Honey bees as environmental biomonitors of pathogens and contaminants


Cunningham M M, Tran L, McKee C, Newman T, Gladish DW, Lofano AK, Bilodeau GJ, Rott M, Guarna MM (2021). Honey bees as environmental biomonitors of pathogens and contaminants. Entomology 2021, 69th Annual Meeting of the Entomological Society of America, 31 Oct - 03 Nov, Denver, CO, hybrid meeting proceedings


The European Honey Bee (Apis mellifera) has received significant attention in recent years for its role in environmental biomonitoring; a method that utilizes living organisms to assess environment health. Honey bees are globally managed pollinators that can be exposed to contaminants and pathogens during foraging; carrying them to the hive where they can be detected and quantified in hive materials: honey, stored pollen, and wax.
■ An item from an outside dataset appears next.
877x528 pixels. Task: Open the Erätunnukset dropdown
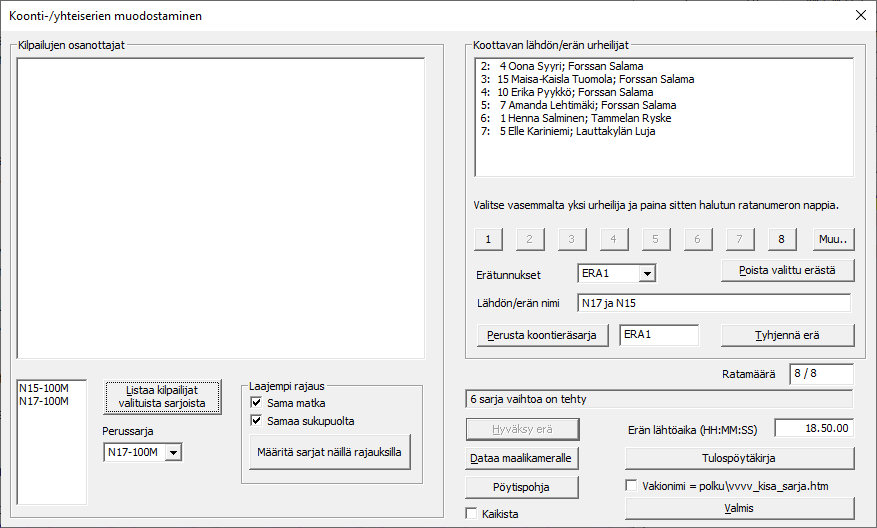(x=646, y=274)

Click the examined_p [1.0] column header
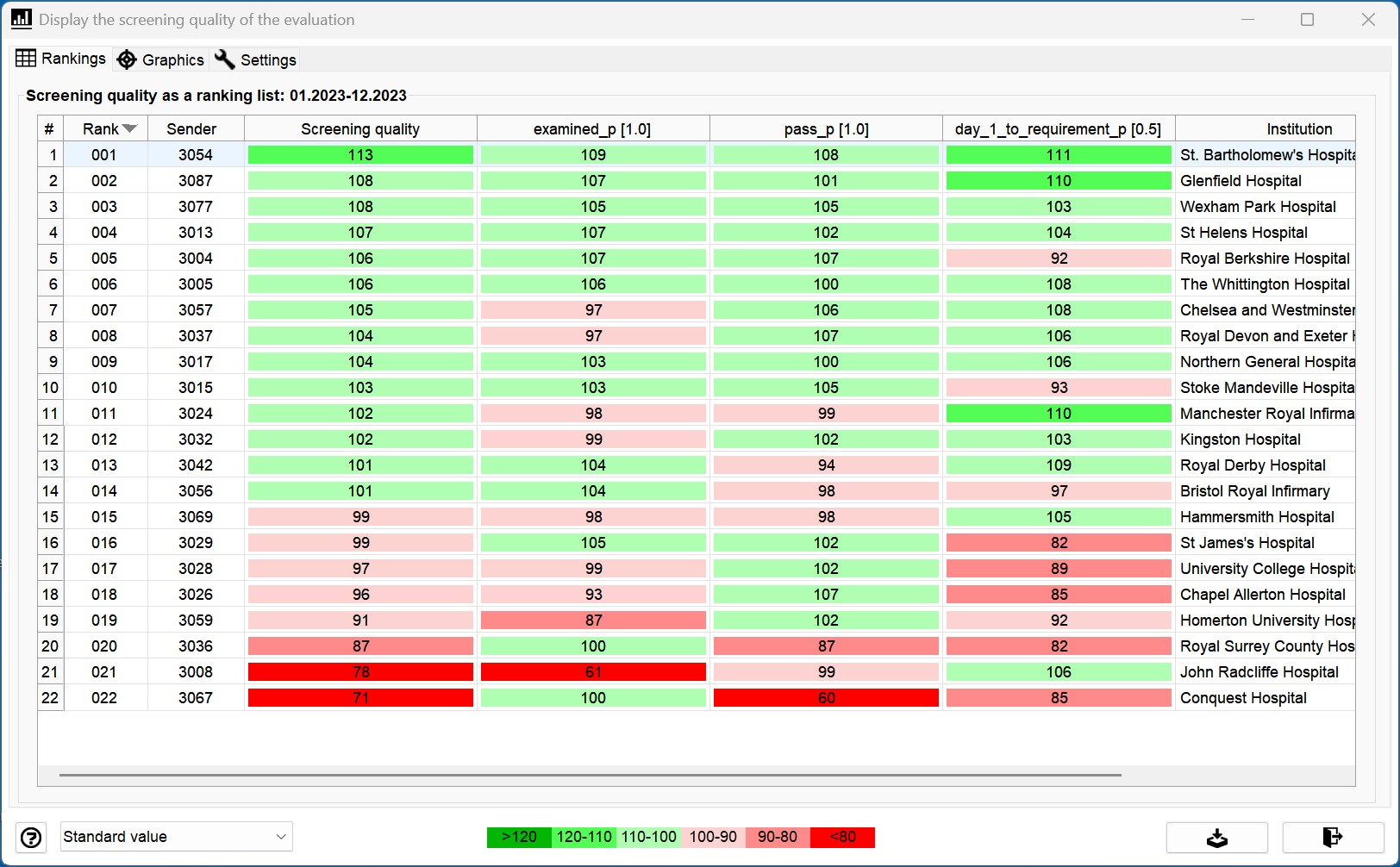pyautogui.click(x=593, y=128)
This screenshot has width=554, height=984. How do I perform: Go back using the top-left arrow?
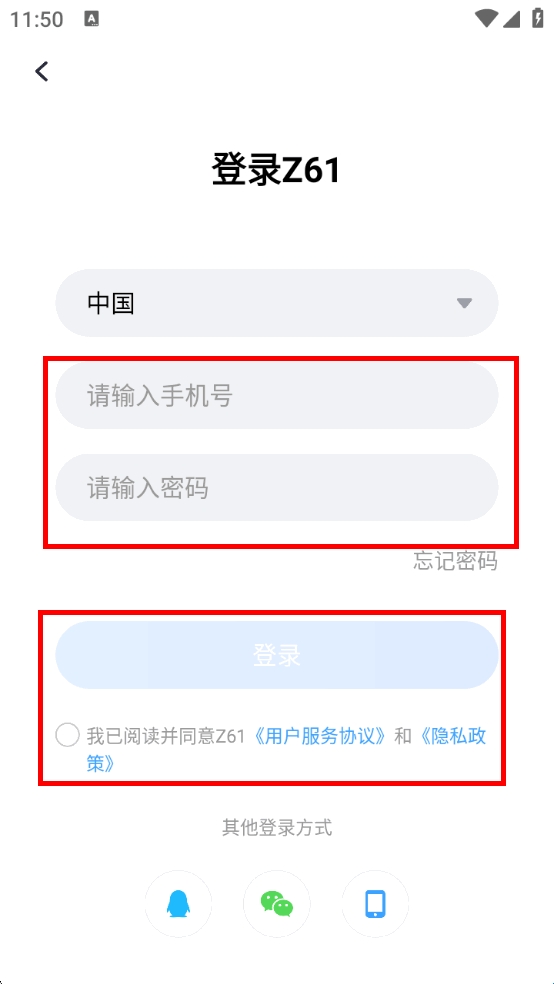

Although individual bees are vulnerable to contaminants, the honey bee colony is resilient and can accumulate stressors without collapsing. This allows for long term monitoring and the potential to create spatio-temporal gradients of environmental contamination. Here we discuss demonstrated and proposed uses of honey bees as biomonitors of environmental contaminants, pathogens, and climate variations in the recent literature. We also present recent results from our laboratories on the detection of plant and bee pathogens in bees and bee-collected pollen. High-throughput methodologies such as next generation sequencing can reveal the presence of plant viruses, fungi, bacteria, and potential invasive plant species earlier than with traditional detection methods. In addition, gene expression studies have been used to identify dose dependent exposures to environmental stressors, as well as extreme temperature events indicative of a changing climate. In our discussion, we will attempt to demonstrate the effectiveness of honey bees as biomonitors for a range of stressors and their potential use in environmental monitoring programs; crucial for protecting human, agriculture, and overall ecosystem health.